Debt Offering Announcement
- Five9 is raising $650 million through a private placement of convertible senior notes.
- The offering was upsized from an initial $600 million due to strong demand.
- The company has granted the initial purchasers an option to purchase an additional $97.5 million in notes.
Capital Raise Announcement
- Five9 is proposing a $600 million convertible senior notes offering.
- The company is also in discussions for a potential revolving credit facility of up to $200 million.
Annual Results
- The company may not be able to secure additional financing on favorable terms, or at all, to meet its future capital needs.
- The company may require additional capital to respond to business opportunities, challenges, acquisitions, a decline in sales, increased regulatory obligations or unforeseen circumstances and may engage in equity or debt financings or enter into credit facilities.
Annual Results
- The company's net loss increased from $53.0 million in 2021 to $81.8 million in 2023.

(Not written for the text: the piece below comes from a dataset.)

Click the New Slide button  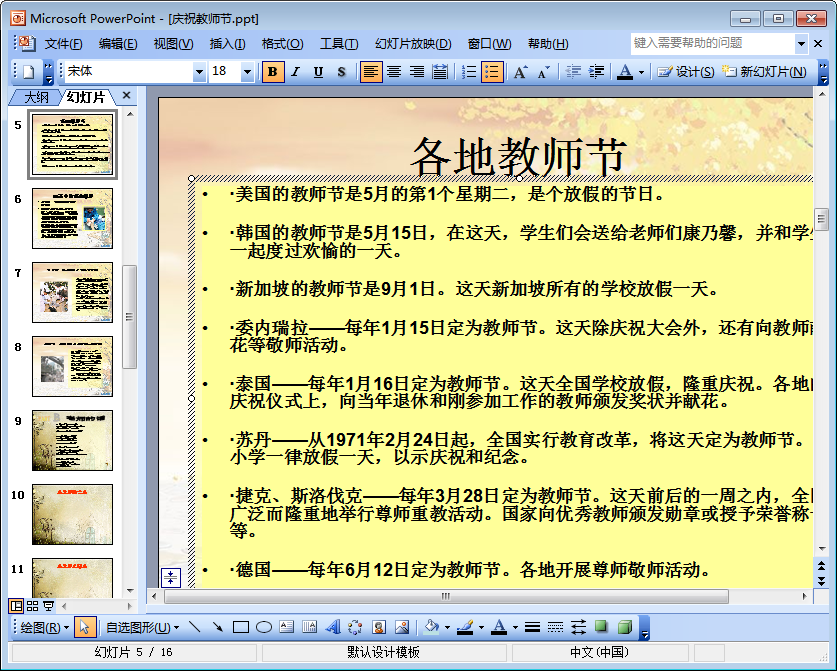[x=765, y=72]
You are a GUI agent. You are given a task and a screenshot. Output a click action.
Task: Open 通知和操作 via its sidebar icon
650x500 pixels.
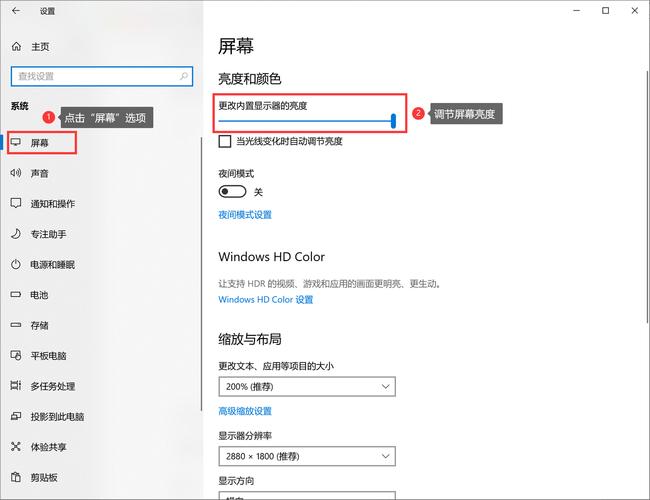16,203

- The company's Annual Dollar-Based Retention Rate decreased from 115% in 2022 to 110% in 2023.
Quarterly Report
- The company's full-year revenue of $910 million exceeded expectations.
- The 25% growth in enterprise subscription revenue was a positive surprise.
- The GAAP net loss improved year-over-year, indicating better than expected cost management.
- The company's cash flow from operations increased significantly year-over-year, exceeding expectations.
Disclaimer: This summary was generated by artificial intelligence and its accuracy is not guaranteed. The information provided here is for general informational purposes only and does not constitute financial advice, recommendation, or endorsement of any kind. It may contain errors or omissions. You should not rely on this information to make financial decisions. Always seek the advice of a qualified financial professional before making any investment or financial decisions. Use of this information is at your own risk.